Officials are investigating the completely preventable incident. What's more, at some point, the elk got loose while at the police station and ran off into the forest. Officials do not know where the baby elk went, or its current condition.

The NPS emphasized that people need to "stay away from wildlife" while visiting the parks, highlighting that its dangerous for both the people and for the animals themselves.

Case in point: Last week, a different Yellowstone park visitor picked up a newborn bison calf who was struggling to cross the river. While his intentions were likely good, due to his interference, the calf was shunned by his herd. The calf then becomes a danger to himself and to other visitors, so it had to be euthanized (and the man was fined for his involvement).

Many visitors have been harmed by wildlife due to their insatiable need to get close to animals or take selfies with them. Visitors to Estes Park have been charged by elk who felt threatened, making for some pretty close calls and unsafe situations for everyone involved.

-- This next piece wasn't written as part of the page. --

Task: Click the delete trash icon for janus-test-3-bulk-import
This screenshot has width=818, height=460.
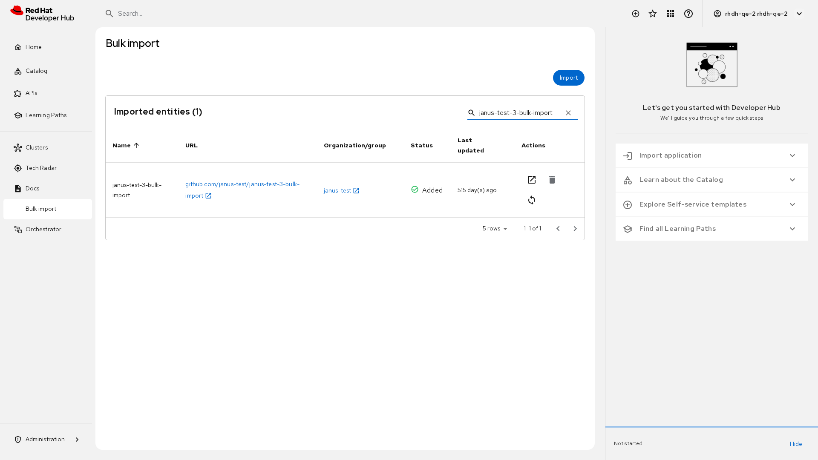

In light of the latest calf-in-a-car incident, the National Park Services reminded visitors, "When an animal is near a campsite, trail, boardwalk, parking lot, on a road, or in a developed area, leave it alone and give it space."

Visitors to parks need to stay at least 25 yards away from elk, bison, deer, and other wildlife. When it comes to local predators, the NPS stresses that visitors stay at least 100 yards away from wolves and bears while in the park.

The biggest takeaway: If you see a young elk, deer, or even a baby rabbit by themselves at a park or in your backyard, it is best to leave them alone and keep an eye on if they're still alone after 24 to 48 hours. If they are, call wildlife rescue; never try and interfere yourself.